While Build a Rocket Boy has yet to publicly announce the layoffs, several staff members have made posts on LinkedIn confirming that they’re no longer with the studio, including James Tyler (Technical Level Designer), Tom Cross (Audio Designer), Gary Iain Gough (QA Analyst), and Leah Philpot (Level Designer). The studio did not immediately respond to a request for comment.

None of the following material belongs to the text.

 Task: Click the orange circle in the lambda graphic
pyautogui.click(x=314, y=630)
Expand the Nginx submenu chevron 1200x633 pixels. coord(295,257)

Likewise, several members of Build a Rocket Boy’s social media team confirmed in posts on the MindsEye Discord that their roles at the studio will be ending this week. “Just popping in to share that tomorrow (May 5th) will be my last working day with BARB,” stated Digital Marketing Manager George Jons-Clothier. “It has been an absolute pleasure and a genuine honor to be part of this community. You folks are some of the kindest, most welcoming, talented, and passionate people I’ve ever had the privilege of knowing and have made every day working on MindsEye feel meaningful and fun.”
Two separate sources confirmed to Kotaku that as many as 170 employees across the company have been affected. This follows two rounds of layoffs at the studio, alongside the closure of Build A Rocket Boy France in March of this year. Co-CEO Mark Gerhard blamed the most recent round of cuts at Build a Rocket Boy on “organized espionage and corporate sabotage” in a post on LinkedIn.
It’s unclear where this leaves the studio moving forward. While it has gestured at ambitions of a Cyberpunk 2077 2.0-style turnaround for MindsEye, the recent Blacklist update left players unimpressed. The open-world shooter was supposed to be just one of many worlds that would exist in a new, high-graphical-fidelity user-generated content platform that Build a Rocket Boy was working on called Everywhere.
“Those guys were working really hard and it didn’t pan out how they expected, and how we wished either,” Hakan Abrak, CEO of IO Interactive, which initially distributed MindsEye, said this week.